Yasser Arafat’s canny prediction
My mind is unclear on the precise date but my recollection of the conversation is sharp. I attended an impromptu post-midnight press conference given by PLO chairman Yasser Arafat in West Beirut in 1979 along with some other Western journalists from the UK, US and Europe.
After a few questions, the evening turned into a rambling exchange of views about Palestine, Israel and the neighbouring Arab states, Syria, Jordan and Egypt.
We fell silent a number of times when Arafat answered one of the many telephones on his desk and began to speak in Arabic, Hebrew, Russian or French. A couple of times he walked out of the room carrying a huge military-style mobile phone to talk in private.
At one stage I suggested that the Palestinians had taken on unbeatable opponents: endless numbers of Jews were arriving from Eastern Europe and the United States, and money was pouring into Israel’s coffers from wealthy Jews in California, New York, Florida, Canada, South Africa and Australia.
Arafat was unfazed: “My friend, they can have all the money in the world and have all the arms that money can buy, but they can’t build a democratic nation.

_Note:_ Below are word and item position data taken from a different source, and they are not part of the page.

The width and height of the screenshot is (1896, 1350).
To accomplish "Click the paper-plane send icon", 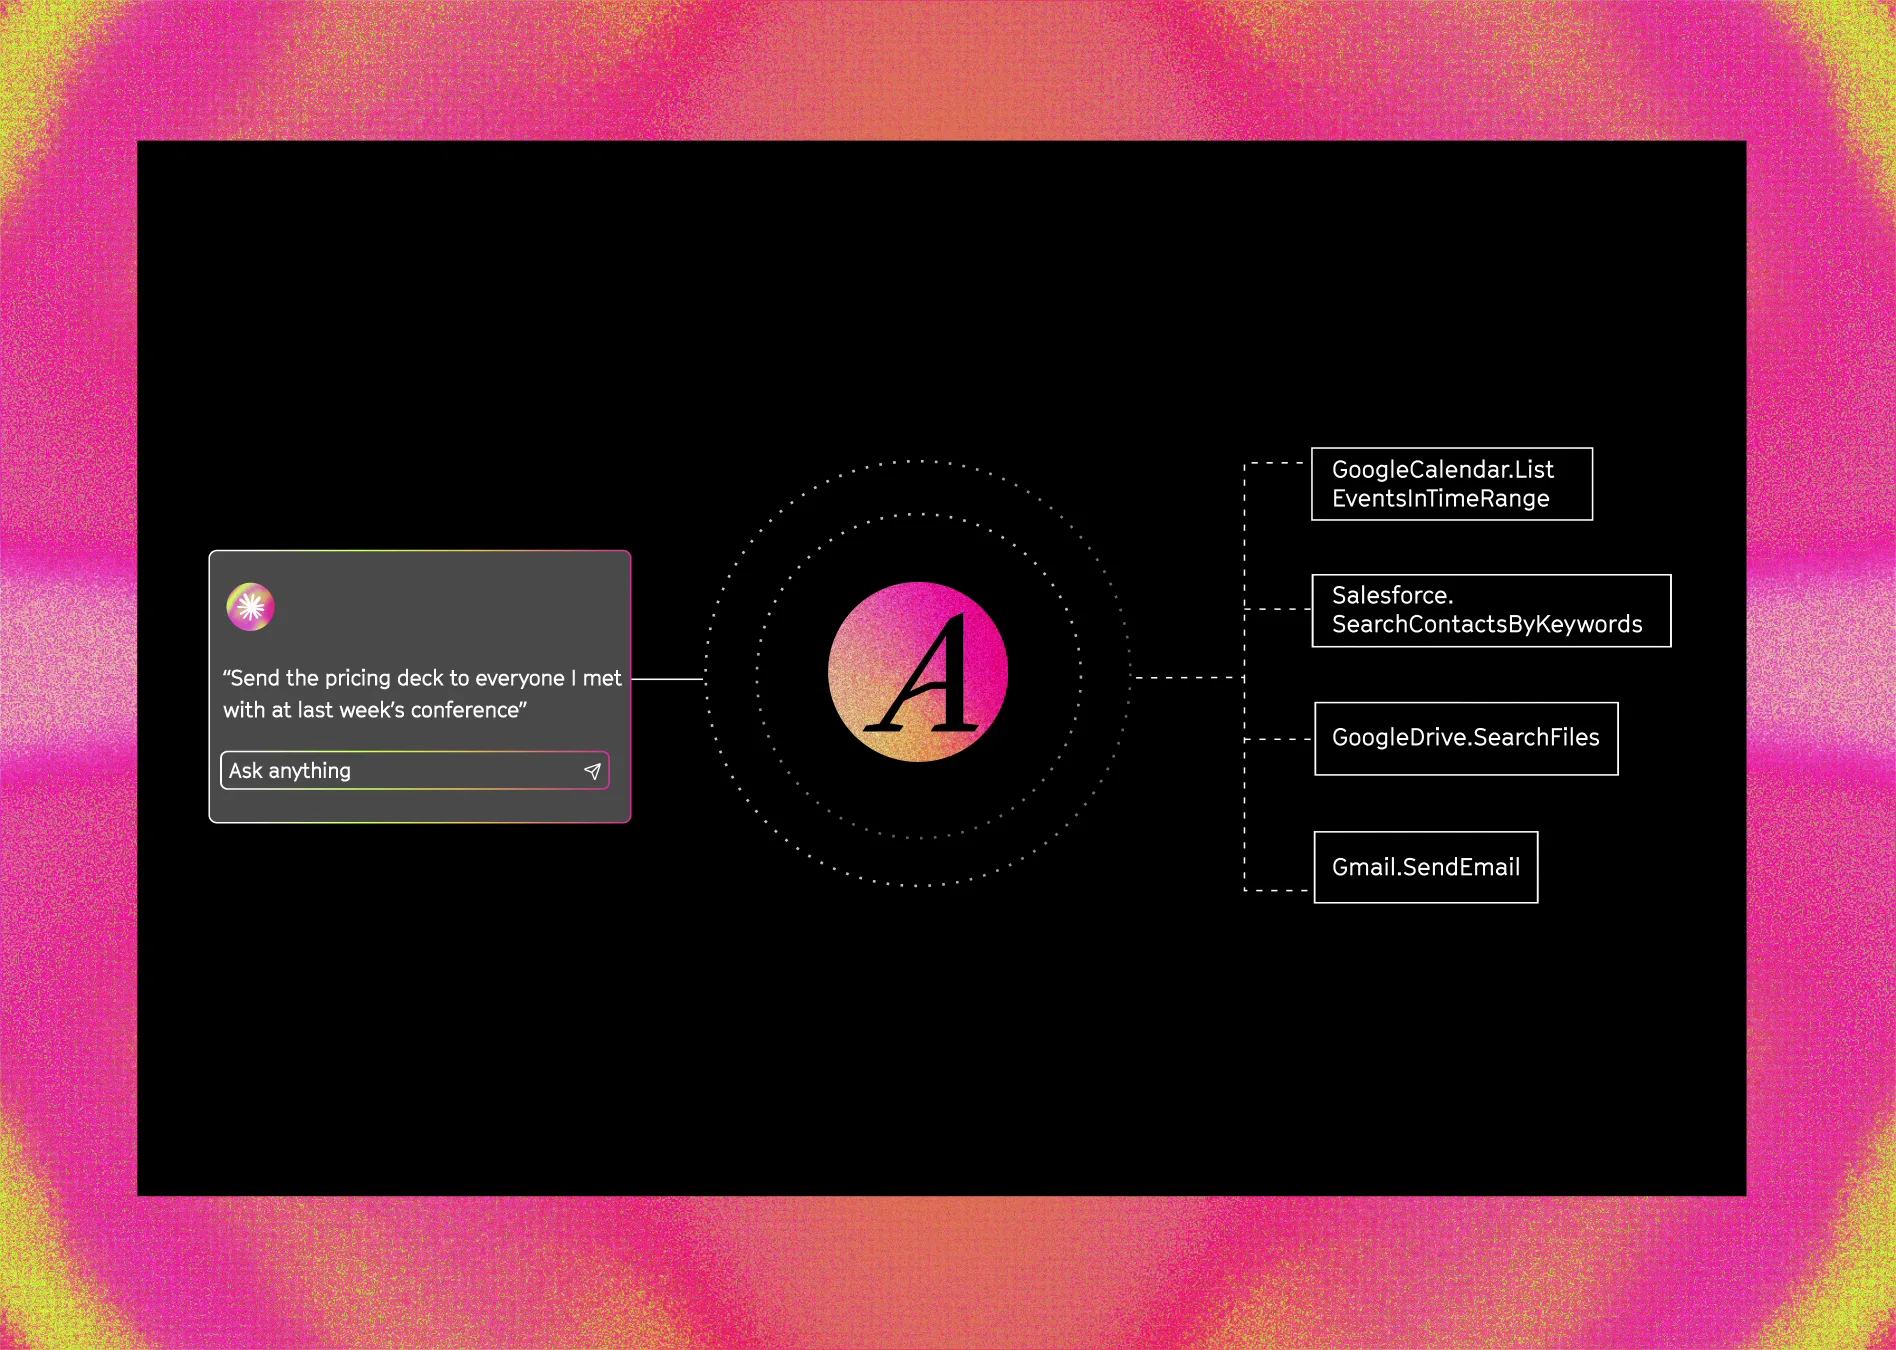I will 592,771.
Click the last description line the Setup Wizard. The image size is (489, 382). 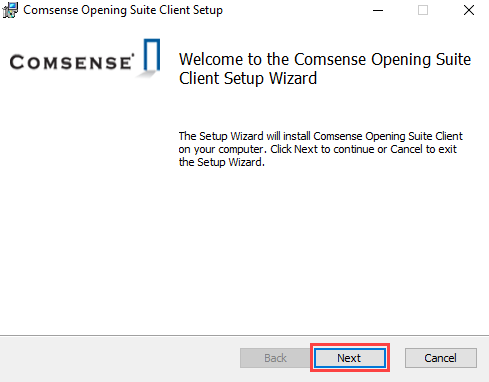pyautogui.click(x=221, y=162)
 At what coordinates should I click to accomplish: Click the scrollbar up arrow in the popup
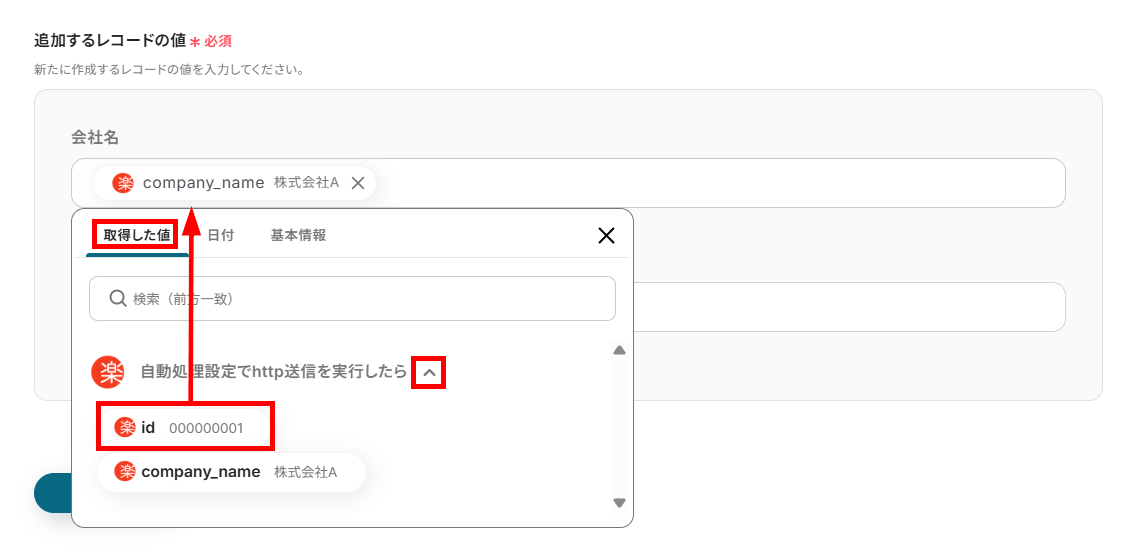click(x=619, y=350)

They are building a ghetto.
“I tell my Jewish friends: ‘Why do you travel from your ghettos in Europe and America to build another ghetto on my land, Palestine?’ That is what they are doing – they’re building a ghetto. Eventually, they will build a wall around their ghetto and turn their Israel into a prison camp for Jews.”

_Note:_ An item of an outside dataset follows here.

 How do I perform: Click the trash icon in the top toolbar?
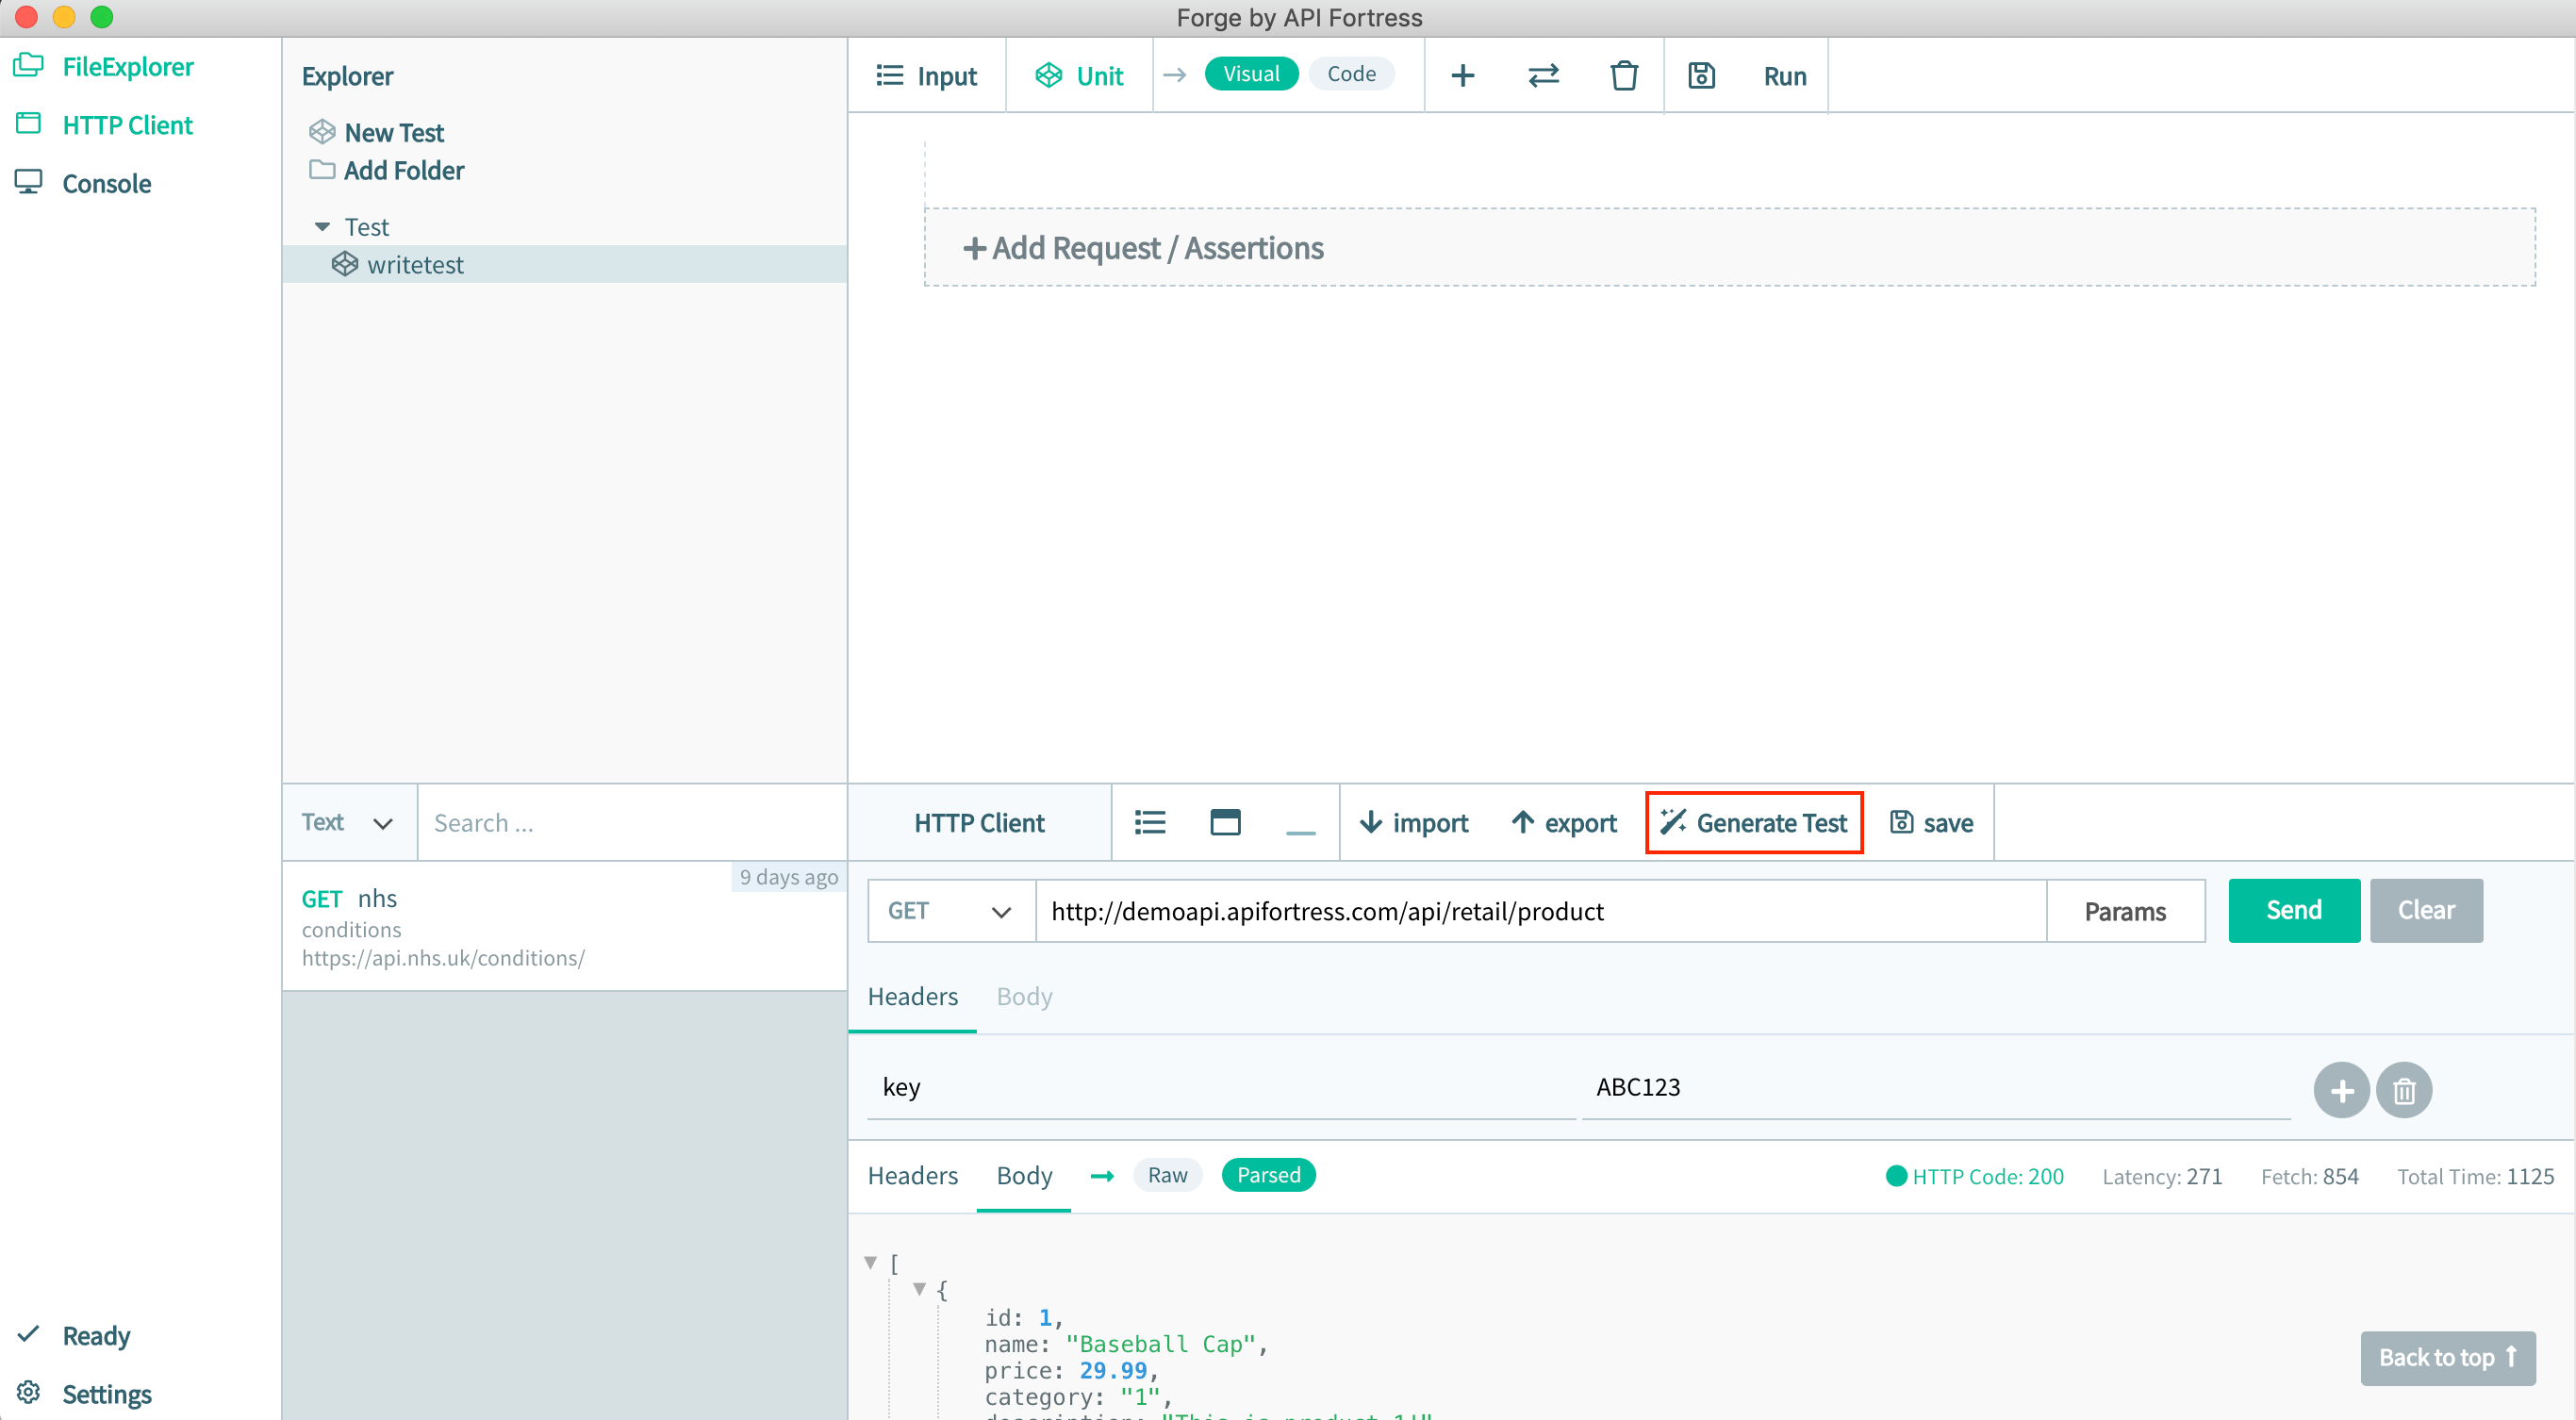pyautogui.click(x=1623, y=76)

During Zionist celebrations in 1998 marking the 50th anniversary of Israel’s existence, Prime Minister Benjamin Netanyahu (in office 1996-99 and 2009 to the present) boldly claimed: “And we’ll be celebrating Israel’s centenary in 2048.”
Watching the speech on television in New York, Dr Henry Kissinger, the former US Secretary of State, reportedly growled: “I doubt it; Israel won’t last another 50 years.”
At the time, I was reminded forcefully of Yasser Arafat’s fateful prediction made many decades earlier in once beautiful Beirut.
Once again, The Mad Monk
My obsessive interest in Tony Abbott went into over-drive during the postal ballot on same sex marriage when “The Mad Monk” took centre stage to argue the “No” case.
His followers were a sight to be seen. Retired bishops and army officers, superannuated company directors, dentists’ wives, English migrants from Essex and the Home Counties, defrocked vicars of pensionable age and questionable background, accountants and tax advisers who had lost their marbles but not their offshore tax shelters, and out-of-work bores who once held an unspecified job in the City.
Since 1994 Abbott has infected the Northern Beaches seat of Warringah with his special brand of right-wing conservatism. The good news is that the voters now appear to be fed up to the back teeth with him.
When the postal survey results were released this week Warringah had polled the fourth highest “Yes” vote in NSW.
Warringah’s 75% in support of same sex marriage was more than 10 points higher than the national 61.6% vote. What a colossal repudiation of Abbott’s [George Pell] position! Anyone with the slightest sense of honour would resign after such a stunning rejection. But not Abbott. He has decided to stay and do God’s work by spreading more malevolence and division.
One Nation Quotes of the Week
“We are having little kids in Grade Four at school, young girls being taught by teachers how to masturbate, how to strap on dildos, how to do this sort of stuff – that is the real problem in this country.”
- Steve Dickson, One Nation’s Queensland leader on the campaign trail for the November 25 State Election
“One Nation is campaigning on a combination of power prices, the cost of living and jobs. [Pauline] Hanson says, ‘The biggest issue is people want honesty and trust from their politicians’.”
- Stephanie Peatling, Fairfax Media political correspondent (Canberra Times, “One Nation poised to be ‘kingmaker’”, November 12)
Interesting and newsy Alex. Arafat was right.